BYM2 spatial model - Making predictions to new area/geography from fit model



Hello all,
I am implementing the Besag York Mollié (BYM) spatial model as specified by Mitzi Morris in the iCAR case-study.
There is plenty of background at that link, but in general it is a Poisson GLM with both an ordinary random effects, as well as a spatial random effect via an iCAR prior. The code for the BYM2 model is included below.

My question is once a model with covariates is fit to an area (ex. voting districts of NYC), how can this model be predicted to a new area (ex. voting districts of Boston given the parameters distributions of the NYC model)? For non-spatial models, I have done this either as generated quantities or with posterior samples, but I am unsure how to do it when there is a spatial weights matrix involved.
If I try to do this in the generated quantities block, I can easily supply N_test, y_test, E_test, and x_test data to represent the predicted geography.
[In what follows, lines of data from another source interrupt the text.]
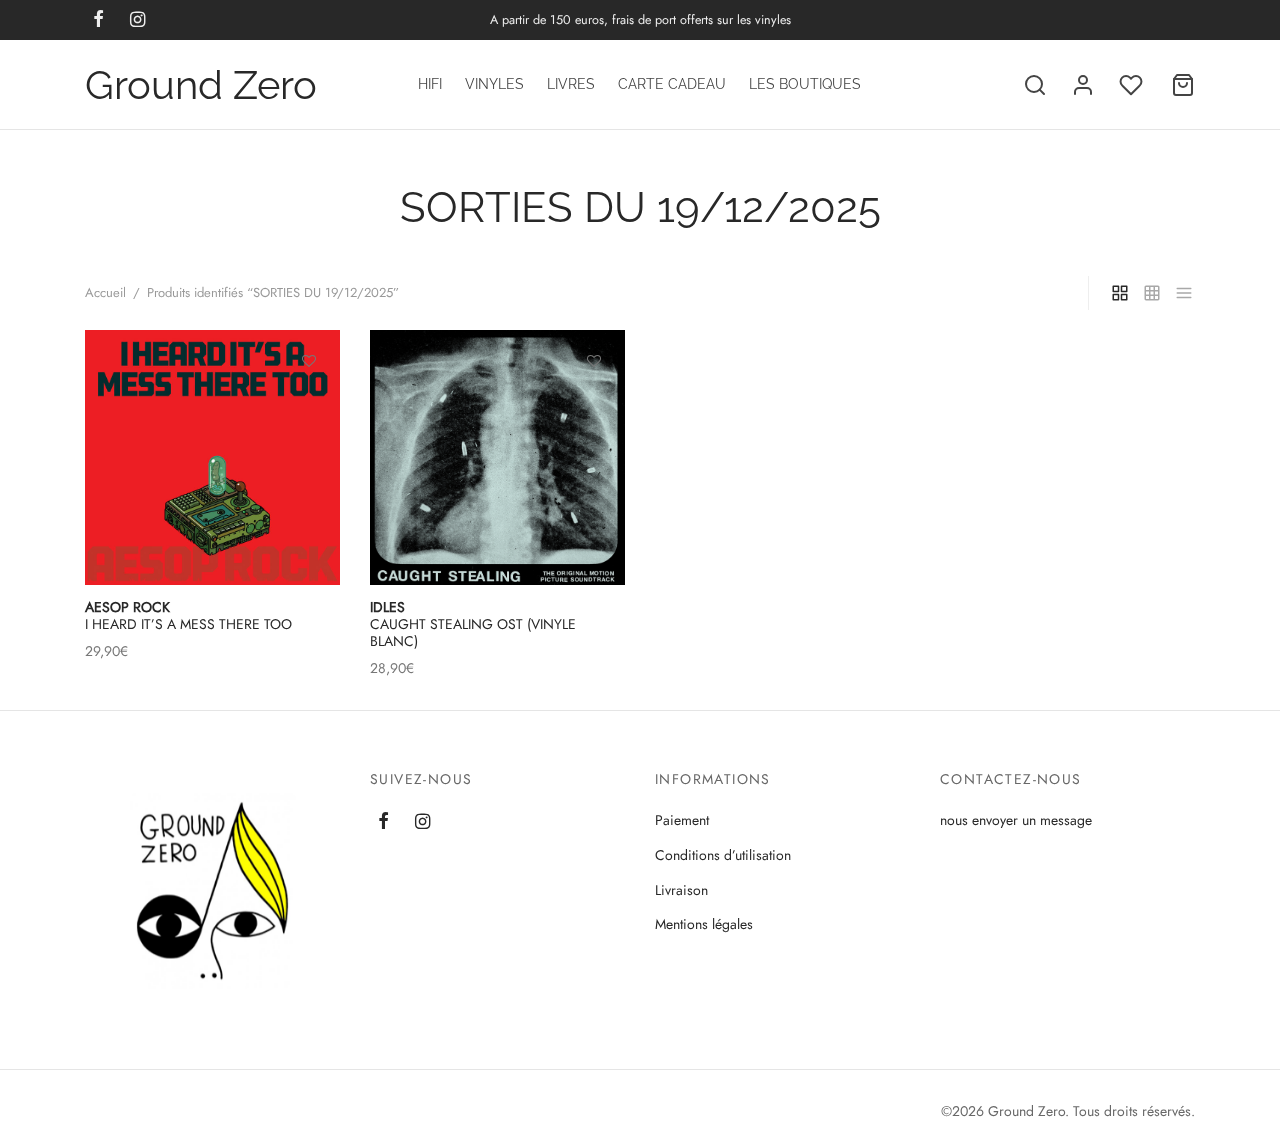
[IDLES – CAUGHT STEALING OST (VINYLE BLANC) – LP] (497, 457)
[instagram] (422, 823)
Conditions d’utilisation (723, 855)
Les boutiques (805, 84)
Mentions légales (704, 924)
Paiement (682, 820)
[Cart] (1183, 85)
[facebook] (383, 823)
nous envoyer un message (1016, 820)
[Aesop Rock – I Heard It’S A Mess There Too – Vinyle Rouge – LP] (212, 457)
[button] (594, 406)
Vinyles (494, 84)
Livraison (681, 890)
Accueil (105, 292)
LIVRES (571, 84)
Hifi (430, 84)
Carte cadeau (672, 84)
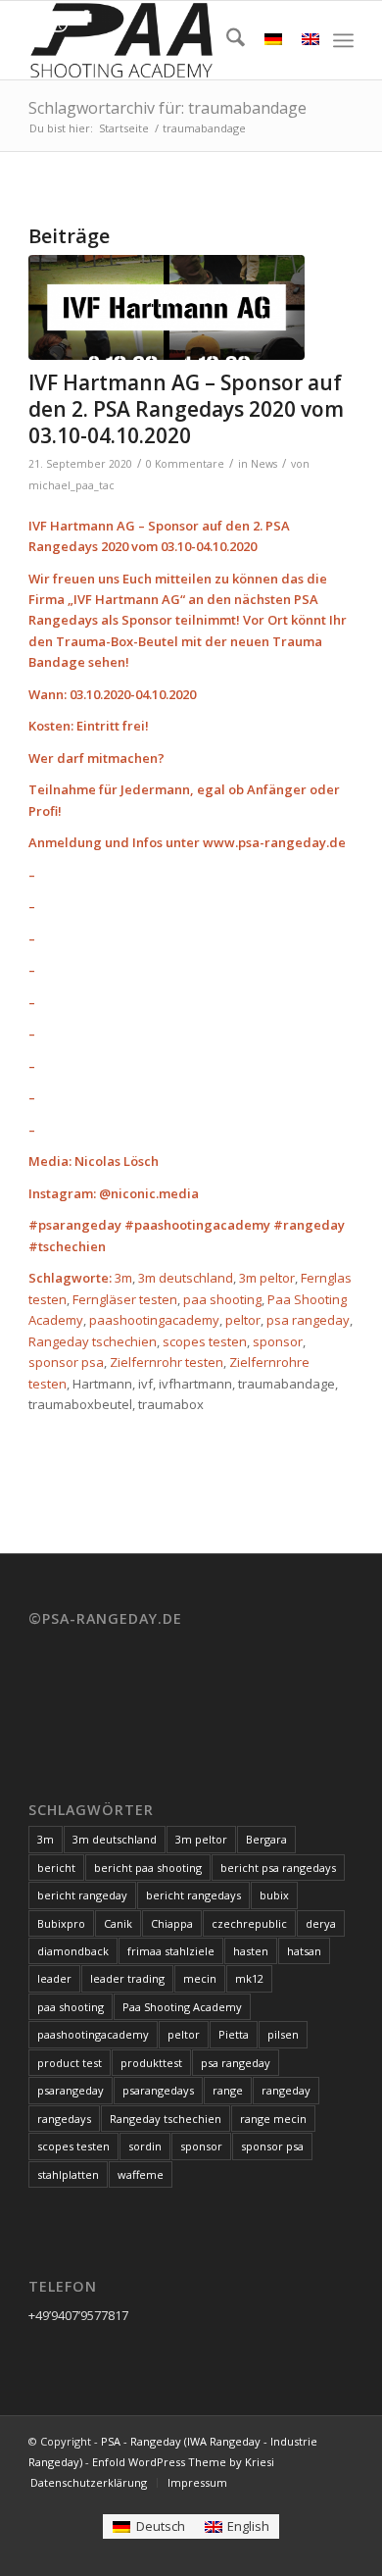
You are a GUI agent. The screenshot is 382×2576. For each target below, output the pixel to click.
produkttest (151, 2062)
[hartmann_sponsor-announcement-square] (166, 307)
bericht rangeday (82, 1895)
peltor (243, 1320)
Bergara (266, 1839)
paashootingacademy (154, 1320)
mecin (199, 1978)
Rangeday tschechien (92, 1341)
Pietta (233, 2034)
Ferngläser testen (124, 1299)
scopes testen (205, 1341)
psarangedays (158, 2090)
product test (69, 2062)
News (264, 464)
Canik (118, 1923)
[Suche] (226, 40)
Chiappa (172, 1923)
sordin (145, 2146)
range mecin (273, 2118)
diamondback (73, 1951)
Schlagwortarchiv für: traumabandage (167, 108)
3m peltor (267, 1278)
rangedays (64, 2118)
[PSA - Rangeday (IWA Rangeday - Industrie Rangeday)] (158, 40)
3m (123, 1278)
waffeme (141, 2174)
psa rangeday (308, 1320)
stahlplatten (68, 2174)
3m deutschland (185, 1278)
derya (321, 1923)
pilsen (283, 2034)
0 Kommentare (185, 464)
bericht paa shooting (148, 1867)
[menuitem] (226, 40)
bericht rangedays (193, 1895)
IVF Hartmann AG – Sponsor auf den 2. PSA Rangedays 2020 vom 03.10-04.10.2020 (186, 409)
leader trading (127, 1978)
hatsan (304, 1951)
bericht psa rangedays (278, 1867)
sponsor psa (66, 1362)
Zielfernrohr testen (166, 1362)
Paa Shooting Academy (182, 2006)
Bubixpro (61, 1923)
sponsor (278, 1341)
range (228, 2090)
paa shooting (222, 1299)
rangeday (286, 2090)
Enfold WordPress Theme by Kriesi (183, 2461)
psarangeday (70, 2090)
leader (54, 1978)
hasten (250, 1951)
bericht (56, 1867)
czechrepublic (249, 1923)
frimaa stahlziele (171, 1951)
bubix (274, 1895)
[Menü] (343, 40)
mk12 (249, 1978)
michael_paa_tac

However, the convolution prior is a vector if length N; the training data. Since I cannot sample a model with parameters vectors of both length N and N_test, I cannot predict to a new area based on the phi, rho, or theta parameters of the initial model. Perhaps the answer is that I need to re-fit the entire ordinary random and spatial random effects components with the spatial weight matrix of the new area (e.g. Boston) and use the betas from the initial model fit (e.g. NYC)?
Any thoughts or help would be appreciated. Apologies if this is incomplete, unclear, trivial.
Thank you,

data {
  int<lower=0> N;
  int<lower=0> N_edges;
  int<lower=1, upper=N> node1[N_edges];  // node1[i] adjacent to node2[i]
  int<lower=1, upper=N> node2[N_edges];  // and node1[i] < node2[i]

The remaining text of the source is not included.